EXERCISES TO COMPLETE:
1. Answer these questions from the article on Standard AI and Google Cloud:
(a) On what day and date did Standard AI announce the Google Cloud integration?
(b) What is the name of Standard AI's branded self-checkout solution?
(c) Who is the CEO of Standard AI?
2. Continue the article on Standard AI and Google Cloud for a few paragraphs, starting after its final sentence.
PROVIDED TEXT: Begin
Standard AI Adds Google Tools to Speed Checkout

Standard AI said it’s using Google Cloud’s artificial intelligence (AI) tools to improve checkout.

The autonomous retail technology company announced Wednesday (Aug. 23) it was integrating Google Cloud into its checkout offering, and getting access to Google Cloud’s Vertex AI tools. 

According to the release, Vertex’s machine learning and generative AI capabilities can iterate and refine deep learning models quickly, and in turn, serve core operations quicker and with increased accuracy. 

“Retailers today are mired in increasing labor and inflation challenges. Many are unable to evolve to meet new customer demands or grow brick-and-mortar stores as they strive to maintain the highest levels of customer service,” the release said.

“These retailers have embraced self-checkout and other AI-powered solutions as a way to manage labor and inflation woes, understand and manage loss, optimize out-of-stock and inventory challenges, and reach new shoppers with exciting new offerings and experiences,” the release added. 

Aside from deploying Vertex AI, Standard AI said it is getting access to Google Cloud’s generative AI, point-of-sale capable (PoS) assisted, and large language model (LLM) capabilities, which it will use it to support its autonomous checkout solution and Skip, its branded self-checkout solution.

“We’re on the cusp of an AI-powered revolution in retail, driven by the need to manage labor and inflation challenges while meeting the needs of new tech-enabled shoppers,” said Jordan Fisher, CEO of Standard AI. 

The company acquired Skip earlier this year, saying it lets Standard AI communicate information about its computer vision payment options on the screens of more traditional self-checkout kiosks, gradually introducing shoppers to the technology.
PROVIDED TEXT: End
LISTED RECORDS: Begin
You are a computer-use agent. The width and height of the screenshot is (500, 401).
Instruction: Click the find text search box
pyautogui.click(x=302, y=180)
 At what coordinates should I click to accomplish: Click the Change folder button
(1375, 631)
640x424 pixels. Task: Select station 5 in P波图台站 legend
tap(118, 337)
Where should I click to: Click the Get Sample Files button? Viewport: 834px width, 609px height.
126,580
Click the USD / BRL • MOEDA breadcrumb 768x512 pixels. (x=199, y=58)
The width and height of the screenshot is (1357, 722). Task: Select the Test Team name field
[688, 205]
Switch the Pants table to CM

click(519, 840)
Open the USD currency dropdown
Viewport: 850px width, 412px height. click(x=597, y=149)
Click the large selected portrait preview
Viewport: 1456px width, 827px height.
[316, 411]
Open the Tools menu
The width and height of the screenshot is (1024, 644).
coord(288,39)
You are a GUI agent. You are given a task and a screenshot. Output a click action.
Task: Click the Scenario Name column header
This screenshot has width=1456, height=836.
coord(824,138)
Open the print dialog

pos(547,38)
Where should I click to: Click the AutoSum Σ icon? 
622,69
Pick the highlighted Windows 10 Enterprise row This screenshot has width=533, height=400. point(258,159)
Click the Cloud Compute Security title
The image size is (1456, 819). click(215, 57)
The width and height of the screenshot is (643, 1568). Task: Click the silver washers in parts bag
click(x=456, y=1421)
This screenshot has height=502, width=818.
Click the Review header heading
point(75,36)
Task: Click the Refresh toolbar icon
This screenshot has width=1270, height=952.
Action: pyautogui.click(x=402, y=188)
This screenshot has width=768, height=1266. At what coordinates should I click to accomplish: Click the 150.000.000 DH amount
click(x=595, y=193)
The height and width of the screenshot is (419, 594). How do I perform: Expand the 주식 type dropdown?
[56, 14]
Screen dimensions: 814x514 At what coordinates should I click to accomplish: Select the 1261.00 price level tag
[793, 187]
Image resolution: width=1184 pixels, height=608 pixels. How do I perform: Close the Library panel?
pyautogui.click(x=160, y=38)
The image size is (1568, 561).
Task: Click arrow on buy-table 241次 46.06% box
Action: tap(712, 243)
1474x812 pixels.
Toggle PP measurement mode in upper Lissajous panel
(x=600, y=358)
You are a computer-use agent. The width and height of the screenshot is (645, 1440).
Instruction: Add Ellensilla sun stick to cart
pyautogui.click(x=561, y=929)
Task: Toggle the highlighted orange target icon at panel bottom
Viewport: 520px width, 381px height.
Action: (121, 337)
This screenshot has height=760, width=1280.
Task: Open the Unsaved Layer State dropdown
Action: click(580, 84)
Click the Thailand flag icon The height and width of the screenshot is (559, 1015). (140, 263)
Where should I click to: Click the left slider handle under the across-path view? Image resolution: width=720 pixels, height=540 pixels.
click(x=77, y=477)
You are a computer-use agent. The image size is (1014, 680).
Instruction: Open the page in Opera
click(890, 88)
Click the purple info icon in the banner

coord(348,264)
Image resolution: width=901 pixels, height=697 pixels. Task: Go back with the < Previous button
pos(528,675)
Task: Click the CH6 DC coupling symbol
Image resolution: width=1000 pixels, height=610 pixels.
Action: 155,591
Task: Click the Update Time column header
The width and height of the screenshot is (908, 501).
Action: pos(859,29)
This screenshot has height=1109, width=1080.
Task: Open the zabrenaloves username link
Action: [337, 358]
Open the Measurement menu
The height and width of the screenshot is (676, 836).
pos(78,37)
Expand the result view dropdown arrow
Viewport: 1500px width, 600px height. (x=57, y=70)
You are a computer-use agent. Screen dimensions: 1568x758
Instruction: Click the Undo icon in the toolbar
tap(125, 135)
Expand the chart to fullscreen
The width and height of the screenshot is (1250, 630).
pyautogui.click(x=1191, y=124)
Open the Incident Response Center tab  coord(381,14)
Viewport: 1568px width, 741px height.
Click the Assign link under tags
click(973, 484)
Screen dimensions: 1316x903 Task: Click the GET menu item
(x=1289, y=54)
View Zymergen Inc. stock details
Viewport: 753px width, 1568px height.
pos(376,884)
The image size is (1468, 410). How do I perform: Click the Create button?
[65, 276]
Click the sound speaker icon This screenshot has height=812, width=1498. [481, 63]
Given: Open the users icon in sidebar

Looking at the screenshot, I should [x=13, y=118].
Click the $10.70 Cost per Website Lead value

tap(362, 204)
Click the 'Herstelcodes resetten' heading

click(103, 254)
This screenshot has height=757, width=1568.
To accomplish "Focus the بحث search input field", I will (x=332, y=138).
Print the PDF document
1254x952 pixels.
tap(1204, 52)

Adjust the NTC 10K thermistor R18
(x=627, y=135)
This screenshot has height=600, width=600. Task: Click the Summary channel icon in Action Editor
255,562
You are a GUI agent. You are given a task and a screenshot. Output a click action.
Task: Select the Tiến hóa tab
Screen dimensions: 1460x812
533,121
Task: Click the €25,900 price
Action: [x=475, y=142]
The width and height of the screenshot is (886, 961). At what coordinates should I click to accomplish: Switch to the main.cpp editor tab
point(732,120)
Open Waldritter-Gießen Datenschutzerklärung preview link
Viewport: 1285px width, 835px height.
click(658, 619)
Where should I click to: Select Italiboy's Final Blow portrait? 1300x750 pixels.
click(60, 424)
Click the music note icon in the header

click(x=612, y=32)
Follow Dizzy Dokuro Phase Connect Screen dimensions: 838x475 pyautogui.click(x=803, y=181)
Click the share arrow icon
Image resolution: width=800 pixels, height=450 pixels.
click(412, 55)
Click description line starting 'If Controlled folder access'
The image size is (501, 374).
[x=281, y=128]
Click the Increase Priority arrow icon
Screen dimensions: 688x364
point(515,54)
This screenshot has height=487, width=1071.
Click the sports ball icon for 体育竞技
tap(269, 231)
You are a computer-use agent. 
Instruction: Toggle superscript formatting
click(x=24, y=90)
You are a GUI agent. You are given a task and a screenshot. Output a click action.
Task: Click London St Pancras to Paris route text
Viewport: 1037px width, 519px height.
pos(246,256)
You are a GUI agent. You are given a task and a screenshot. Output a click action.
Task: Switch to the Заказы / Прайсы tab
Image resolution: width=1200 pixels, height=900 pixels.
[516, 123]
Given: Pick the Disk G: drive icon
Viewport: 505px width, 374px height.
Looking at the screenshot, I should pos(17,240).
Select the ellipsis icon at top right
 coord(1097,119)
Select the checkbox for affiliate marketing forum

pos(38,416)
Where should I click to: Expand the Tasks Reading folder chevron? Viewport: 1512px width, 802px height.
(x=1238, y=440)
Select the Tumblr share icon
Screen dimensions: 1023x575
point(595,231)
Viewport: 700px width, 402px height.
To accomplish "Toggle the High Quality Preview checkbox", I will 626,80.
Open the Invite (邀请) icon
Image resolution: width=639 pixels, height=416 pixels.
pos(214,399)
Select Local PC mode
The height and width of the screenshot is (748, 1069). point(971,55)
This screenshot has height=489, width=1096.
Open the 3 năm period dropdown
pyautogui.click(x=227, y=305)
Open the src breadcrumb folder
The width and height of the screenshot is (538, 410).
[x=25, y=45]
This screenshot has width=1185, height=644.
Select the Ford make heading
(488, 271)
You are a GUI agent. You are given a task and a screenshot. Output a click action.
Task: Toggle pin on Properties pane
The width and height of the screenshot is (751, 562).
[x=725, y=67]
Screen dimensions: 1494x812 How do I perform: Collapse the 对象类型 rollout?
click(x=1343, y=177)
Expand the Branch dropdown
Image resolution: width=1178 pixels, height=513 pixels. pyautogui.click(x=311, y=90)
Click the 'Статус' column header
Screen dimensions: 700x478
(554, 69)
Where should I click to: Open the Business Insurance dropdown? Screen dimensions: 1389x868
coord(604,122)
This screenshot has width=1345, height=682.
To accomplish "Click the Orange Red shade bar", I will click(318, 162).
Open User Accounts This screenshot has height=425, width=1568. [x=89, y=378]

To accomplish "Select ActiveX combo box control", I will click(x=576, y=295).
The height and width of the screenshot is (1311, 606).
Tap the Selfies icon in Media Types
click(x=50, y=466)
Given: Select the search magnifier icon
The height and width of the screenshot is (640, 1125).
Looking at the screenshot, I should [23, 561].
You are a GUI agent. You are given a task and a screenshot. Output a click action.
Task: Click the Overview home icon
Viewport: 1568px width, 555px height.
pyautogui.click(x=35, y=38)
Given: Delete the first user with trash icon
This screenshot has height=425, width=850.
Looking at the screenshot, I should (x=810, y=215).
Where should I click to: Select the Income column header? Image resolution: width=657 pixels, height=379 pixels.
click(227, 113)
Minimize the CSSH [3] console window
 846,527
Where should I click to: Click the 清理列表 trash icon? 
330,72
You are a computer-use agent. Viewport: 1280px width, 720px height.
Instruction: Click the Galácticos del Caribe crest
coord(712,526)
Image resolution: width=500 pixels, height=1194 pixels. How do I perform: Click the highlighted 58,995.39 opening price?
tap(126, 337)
LISTED RECORDS: End
YOUR RESPONSES:
1.
(a) Wednesday, Aug. 23
(b) Skip
(c) Jordan Fisher

2.
Speaking to PYMNTS soon after the acquisition, Fisher argued that changing shopper behavior requires a gradual approach.

“When we rolled out shopping carts 60, 70, 80 years ago — it seems weird to think about, but before that, shoppers didn’t know how to use shopping carts, and grocers started putting them into their stores, and shoppers weren’t using them,” Fisher said. “What they ended up doing was, they started hiring actors to walk around the store with the shopping carts because it made it really clear to all the other shoppers that that’s what these are for.”

And while just 38% of U.S. grocery lanes are self-checkout, PYMNTS wrote earlier this week that there is a rising recognition among grocers of a need to offer a broad range of technologies to create a personalized, self-service environment in stores. 

Research by PYMNTS and ACI Worldwide found that more than 60% of grocers said consumers might take their business elsewhere if they did not offer self-service kiosks, while almost 80% said the same about barcode and scanner apps.